# Data items:
________________________
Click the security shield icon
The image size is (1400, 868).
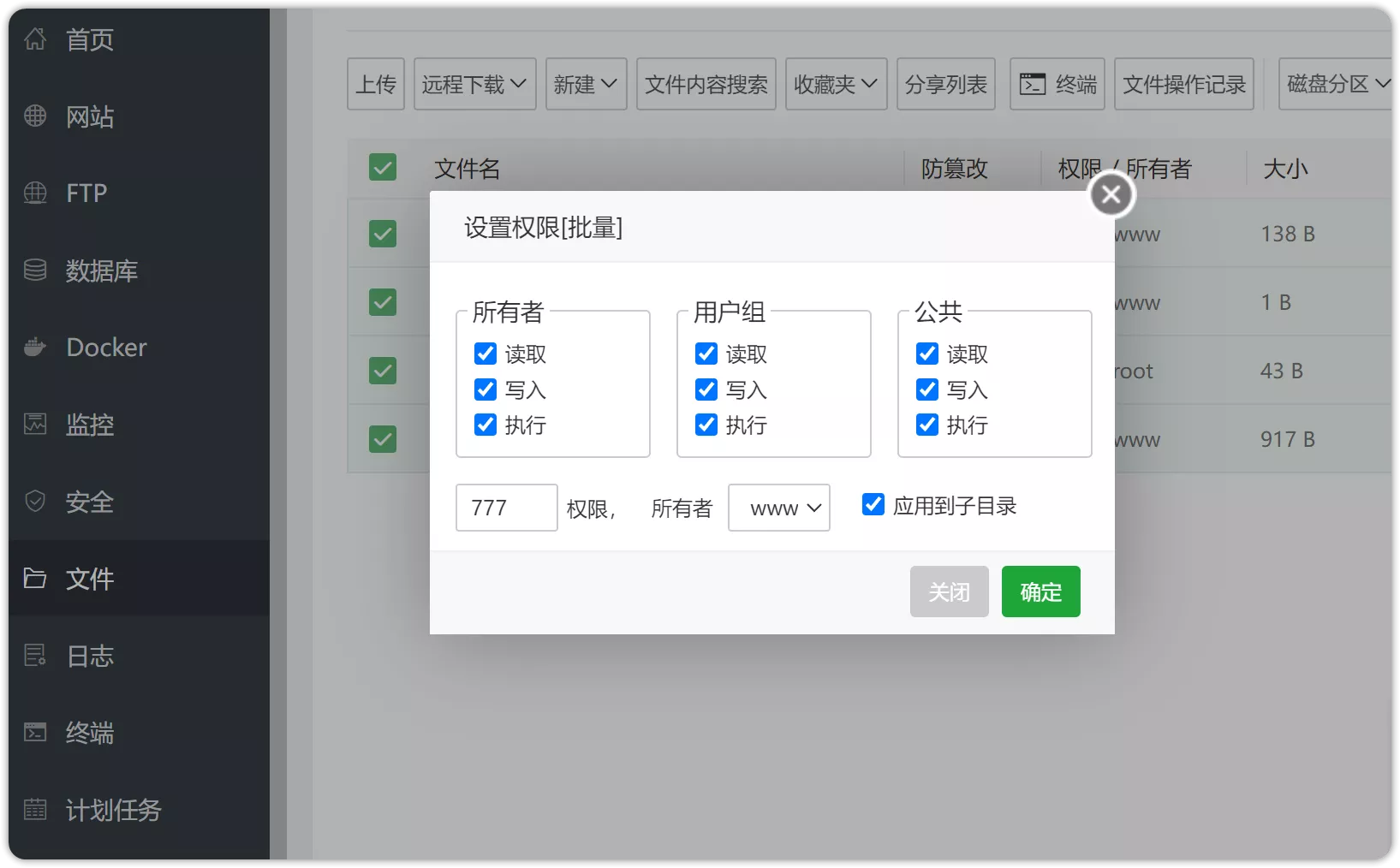click(x=35, y=502)
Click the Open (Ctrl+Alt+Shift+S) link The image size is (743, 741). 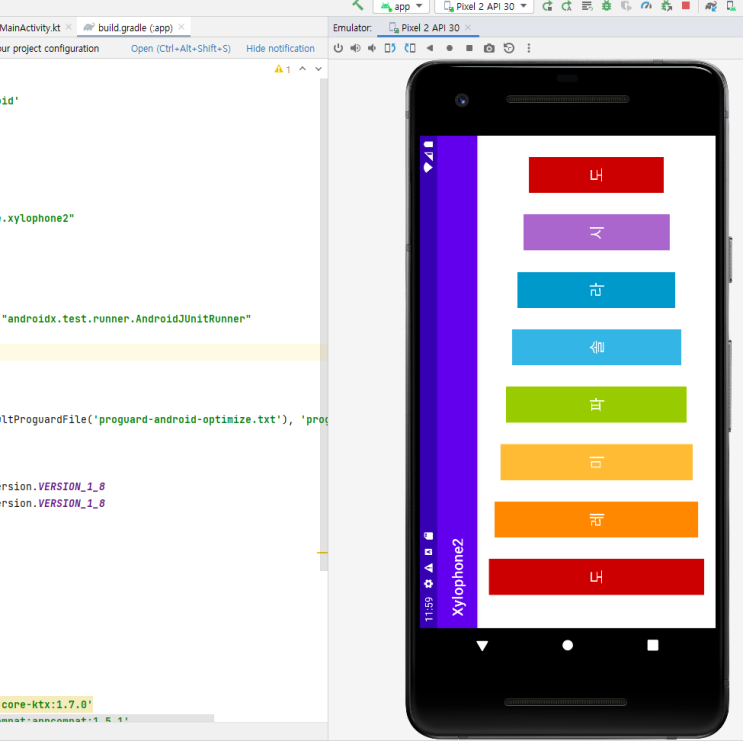181,48
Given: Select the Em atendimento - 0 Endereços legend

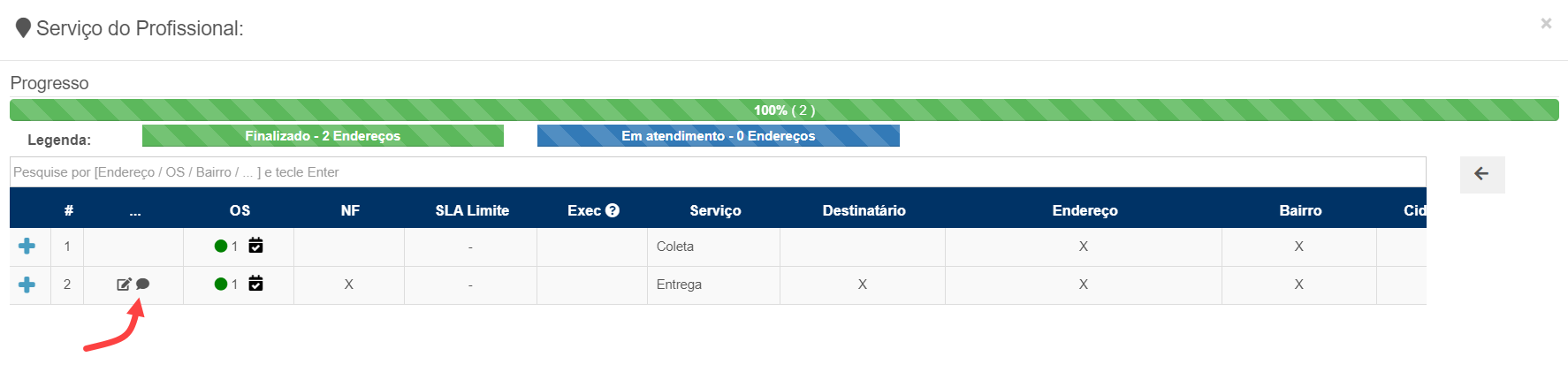Looking at the screenshot, I should coord(718,136).
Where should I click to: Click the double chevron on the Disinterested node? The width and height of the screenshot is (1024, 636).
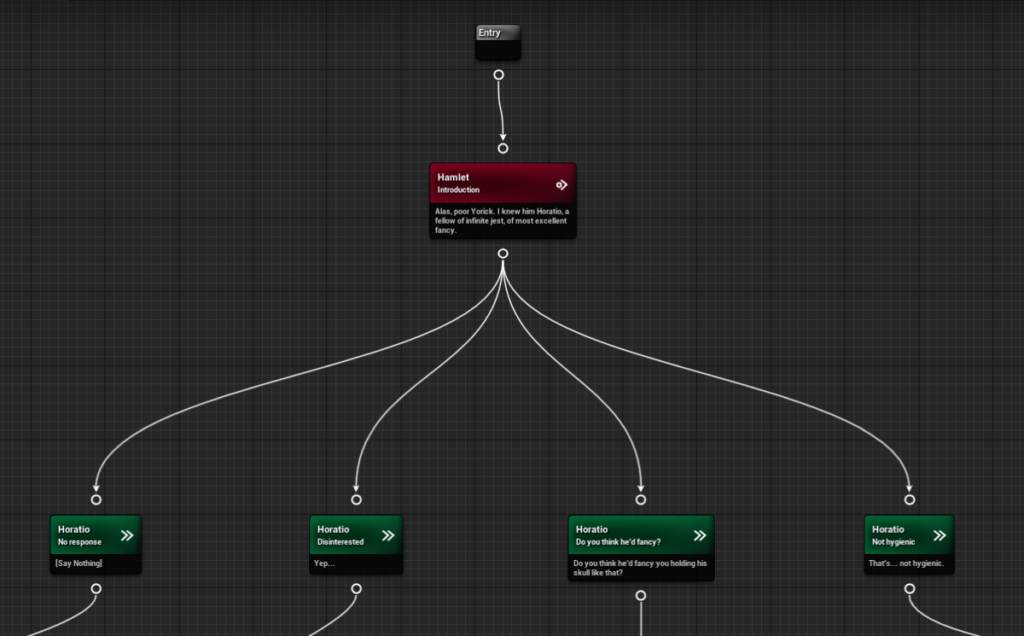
________________________
# WHAT TO PRODUCE:
Repeat every line from the one containing "Given: Select the" down to the end of the records, and leave the pictures out of your answer.

# COMPLETED EXERCISE:
Given: Select the Em atendimento - 0 Endereços legend

Looking at the screenshot, I should coord(718,136).
Where should I click to: Click the double chevron on the Disinterested node? The width and height of the screenshot is (1024, 636).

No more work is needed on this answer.